The Minister of Health, Dr Agnes Binagwaho will today, during an event in Washington DC, receive the Roux Prize award which was bestowed upon her for her contribution in turning data and evidence into health impact.
The Minister of Health, Dr Agnes Binagwaho will today, during an event in Washington DC, receive the Roux Prize award which was bestowed upon her for her contribution in turning data and evidence into health impact.
The award, which is being given for the second time, is worth $ 100,000 (Rwf73.6m).
The first winner, who got the award last year, is Harvard-trained epidemiologist and mayor of Cali, Colombia, Dr. Rodrigo Guerrero.
Binagwaho was specifically recognized for using Global Burden of Disease (GBD) data and evidence from her ministry’s own data-gathering efforts to ensure the country’s limited resources are saving the most lives and reducing suffering.
According to a statement, Binagwaho who worked directly with patients as a physician, has been an active user of GBD since 2012 and eventually joined the GBD enterprise as part of the international collaborative network, which now totals more than 1,400 contributors from 115 countries.
"The Global Burden of Disease, by creating and generating data, helps us understand where we need to invest the next dollar, the next effort, the next education initiative,” she is quoted in the statement as saying.
GBD is a systematic, scientific effort to quantify the comparative magnitude of health loss due to diseases, injuries, and risk factors.
Along with Dr Binagwaho, more than 20 Rwandans now collaborate on the GBD study.

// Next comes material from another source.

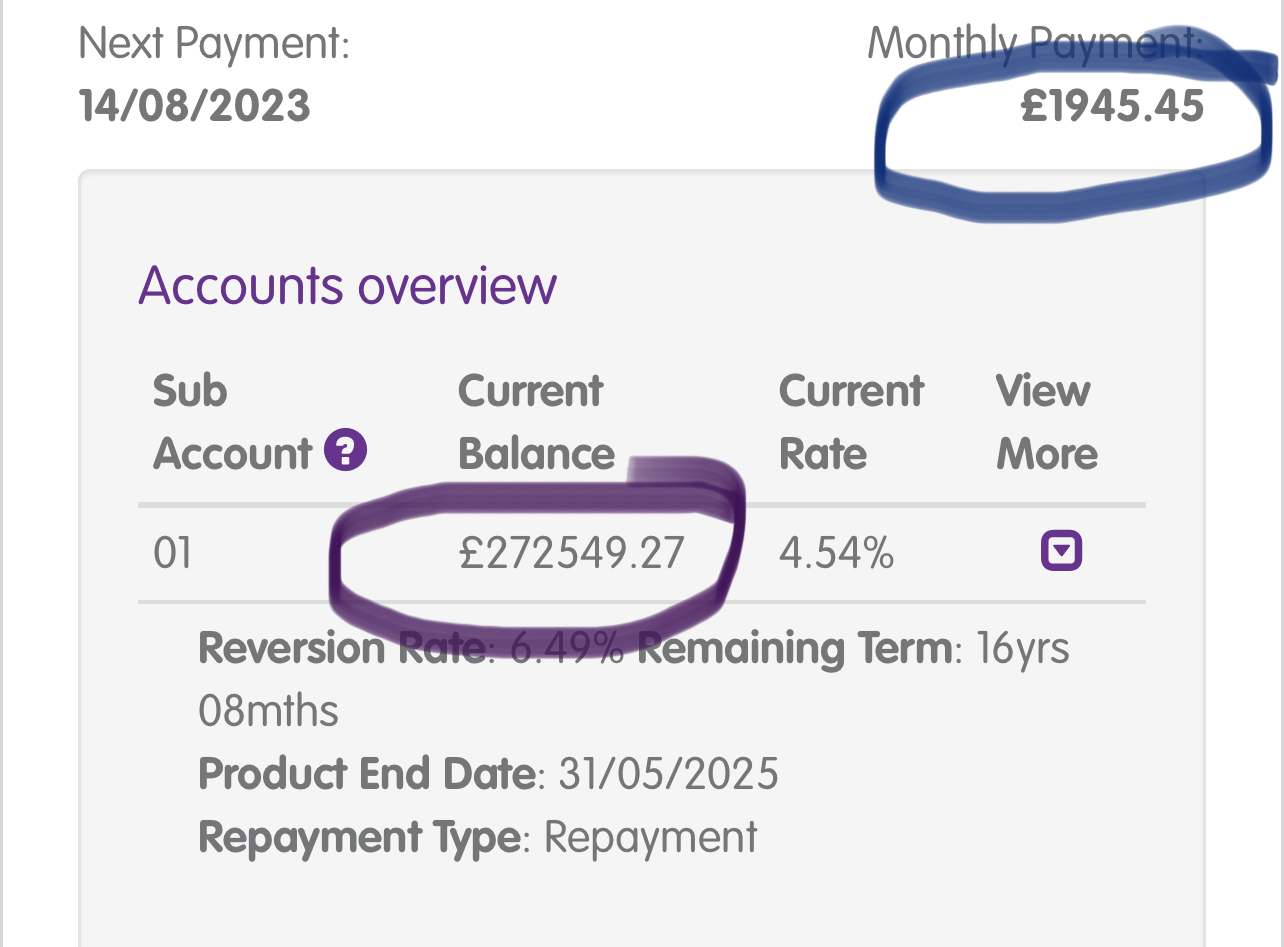Select the Sub Account column header
The image size is (1284, 947).
(232, 422)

Between 1990 and 2013, GBD data revealed that Rwandan life expectancy increased by about 15 years for both men and women, one of the strongest increases of any country in the world. Healthy life expectancy has also risen dramatically, by roughly 12 years for both sexes since 1990. Much of this improvement can be mapped directly to policies and investments instituted by the ministry of health.

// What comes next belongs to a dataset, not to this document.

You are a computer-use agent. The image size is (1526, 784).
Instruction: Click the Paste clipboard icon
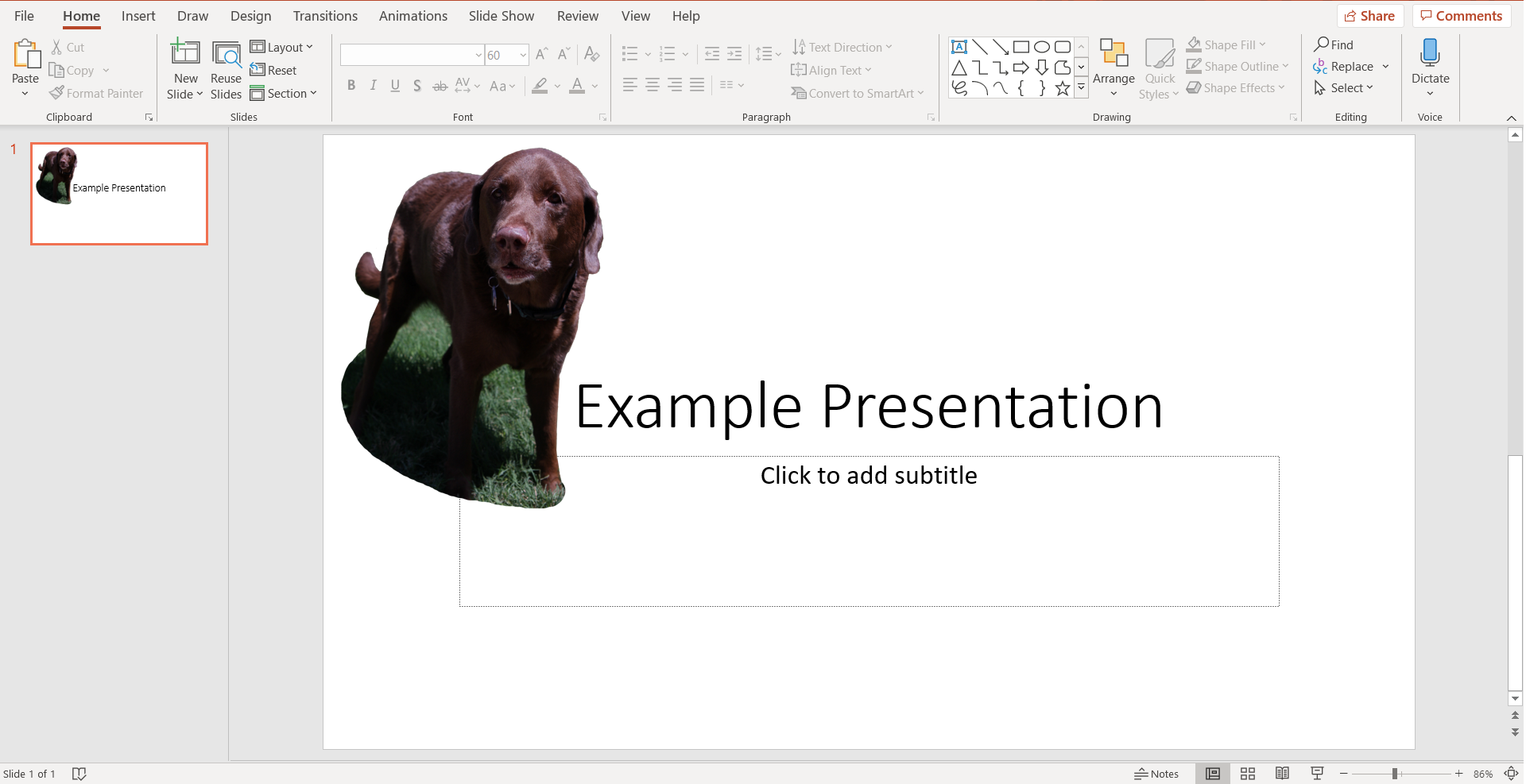(26, 54)
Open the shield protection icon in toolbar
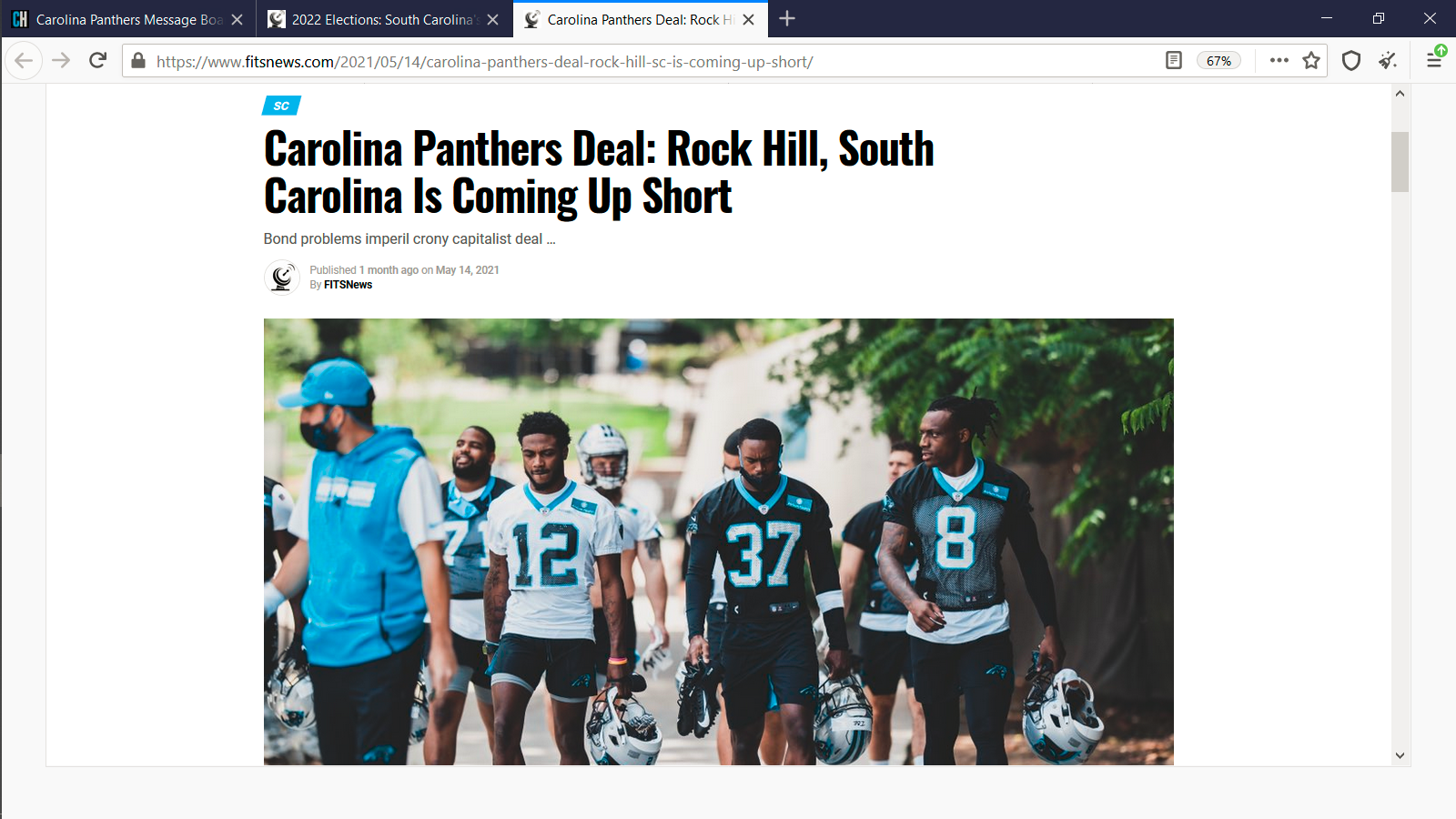 (x=1351, y=61)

For example, after looking at GBD estimates and finding that household air pollution was the leading risk factor for premature death and disability in the country, a program to distribute 1 million clean cook-stoves to the most vulnerable households was started.

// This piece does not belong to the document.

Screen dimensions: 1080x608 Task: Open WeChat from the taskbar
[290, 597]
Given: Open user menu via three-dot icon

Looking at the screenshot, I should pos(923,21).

The Roux prize was launched in 2013 by founding board members David Roux and his wife Barbara and is awarded by the Institute for Health Metrics and Evaluation (IHME) at the University of Washington.
On a recent fact-finding trip, IHME researchers interviewed families who have received these cook-stoves and found that not only is the air they breathe much cleaner, but they are also spending less money on cooking fuel, allowing them to devote more of their household budget to healthier foods.
Dr. Binagwaho and her staff also analyzed GBD data to see where and how they could improve the country’s health and found a large percentage of Rwandans were dying during the first months of their lives. They decided to embark on a campaign to decrease neonatal deaths by investing money in education, equipment, and training in neonatology at hospitals throughout the country; the neonatal mortality rate has started to decrease.
"Whether you are in the capital of Kigali or out in a rural hospital, health policy decisions are being made based on data in Rwanda,” said Tom Achoki, IHME Director of African Initiatives.
"The Honorable Minister has made it a priority not only to educate the Ministry in how to produce and analyze quality data, but how to use data to effectively and efficiently overcome Rwanda’s health challenges.”
"In the course of her work leading Rwanda’s health policy and planning, Honorable Minister Binagwaho has come to embody what Dave and Barbara Roux had in mind when they conceptualized the Roux Prize: using rigorously derived evidence to improve health in her community,” said Dr. Christopher Murray, Director of IHME and co-founder of GBD.
Murray also observed that the ministry of health staff is using disease burden data to improve health with a commitment of making the Global Burden of Disease study stronger and more useful by vetting its results and addressing data gaps.